Editor’s introduction
This blog is written by the project’s guest author and honorary member, Peter Richardus, who worked with parts of the Van Manen Collection for many years. In the blog, he briefly considers what has been written about the Ladakhi monk and scholar, Kachen Yeshe Dondrup, and highlights some interesting life events. Once one of Van Manen’s research assistants, the eminent monk went on to become the very first abbot of Tashi Lhunpo in India. As it stands, his Tibetan language autobiography has not yet been translated. We intend to produce an annotated translation during the course of the VAN MANEN project (BKJ)
In around 1937, Johan Van Manen requested the learned monk Yeshe Dondrup (Bka’ chen Ye shes don grub) to write his autobiography, which was contemporaneously translated into English. It was acquired as part of the Johan Van Manen collection by the National Museum of Ethnology in Leiden in 1948 (RV-2739-194a and b).

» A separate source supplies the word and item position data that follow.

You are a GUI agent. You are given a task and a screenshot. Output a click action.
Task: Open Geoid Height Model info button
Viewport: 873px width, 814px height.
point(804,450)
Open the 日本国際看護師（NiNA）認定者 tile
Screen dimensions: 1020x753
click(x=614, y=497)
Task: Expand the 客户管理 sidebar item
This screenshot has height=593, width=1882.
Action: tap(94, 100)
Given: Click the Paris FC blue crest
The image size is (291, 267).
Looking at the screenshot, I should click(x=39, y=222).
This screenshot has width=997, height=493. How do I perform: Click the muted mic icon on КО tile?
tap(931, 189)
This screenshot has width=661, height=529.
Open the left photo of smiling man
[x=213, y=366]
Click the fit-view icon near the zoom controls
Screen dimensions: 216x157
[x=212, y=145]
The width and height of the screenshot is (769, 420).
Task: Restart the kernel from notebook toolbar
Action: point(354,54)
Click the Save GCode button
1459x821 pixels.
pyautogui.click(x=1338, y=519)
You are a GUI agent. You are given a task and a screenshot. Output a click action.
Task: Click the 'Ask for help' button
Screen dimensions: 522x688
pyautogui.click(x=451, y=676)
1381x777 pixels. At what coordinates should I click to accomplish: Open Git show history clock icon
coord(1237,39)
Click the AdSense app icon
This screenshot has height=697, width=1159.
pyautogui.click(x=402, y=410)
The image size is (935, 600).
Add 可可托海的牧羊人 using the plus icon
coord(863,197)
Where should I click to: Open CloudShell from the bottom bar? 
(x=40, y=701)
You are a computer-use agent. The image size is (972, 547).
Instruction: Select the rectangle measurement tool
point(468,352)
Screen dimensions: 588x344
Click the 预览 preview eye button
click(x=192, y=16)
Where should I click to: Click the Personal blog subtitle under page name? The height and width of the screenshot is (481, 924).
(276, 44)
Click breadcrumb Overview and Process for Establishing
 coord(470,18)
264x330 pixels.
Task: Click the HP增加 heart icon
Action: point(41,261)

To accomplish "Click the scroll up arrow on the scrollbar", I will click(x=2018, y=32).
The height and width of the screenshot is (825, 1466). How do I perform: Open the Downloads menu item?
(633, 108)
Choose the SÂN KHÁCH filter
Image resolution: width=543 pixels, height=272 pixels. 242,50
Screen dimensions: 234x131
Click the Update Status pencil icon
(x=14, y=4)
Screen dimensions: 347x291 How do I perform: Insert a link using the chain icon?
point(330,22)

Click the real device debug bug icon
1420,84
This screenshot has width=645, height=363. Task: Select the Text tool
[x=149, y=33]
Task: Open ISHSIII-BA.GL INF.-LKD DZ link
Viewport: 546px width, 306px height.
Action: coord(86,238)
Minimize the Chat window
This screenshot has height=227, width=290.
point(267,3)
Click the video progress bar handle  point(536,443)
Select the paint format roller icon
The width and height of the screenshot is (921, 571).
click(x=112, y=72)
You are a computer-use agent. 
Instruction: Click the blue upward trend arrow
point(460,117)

The English translation inspired me to write a brief article, which was published in 1992.1 This autobiography reveals how Yeshe Dondrup would inform the lay nobility that drinking alcohol, smoking, and eating meat were sinful. He also recounts how he performed rituals to cure the ill and distributed charms to enable stable marriages. Referring to a folktale with a female witch (’ba’ mo) and a monk as protagonists, he highlights the superiority of Tibetan Buddhism over malevolent powers. Added is also a brief but interesting comment on so-called “devil dances” (’cham).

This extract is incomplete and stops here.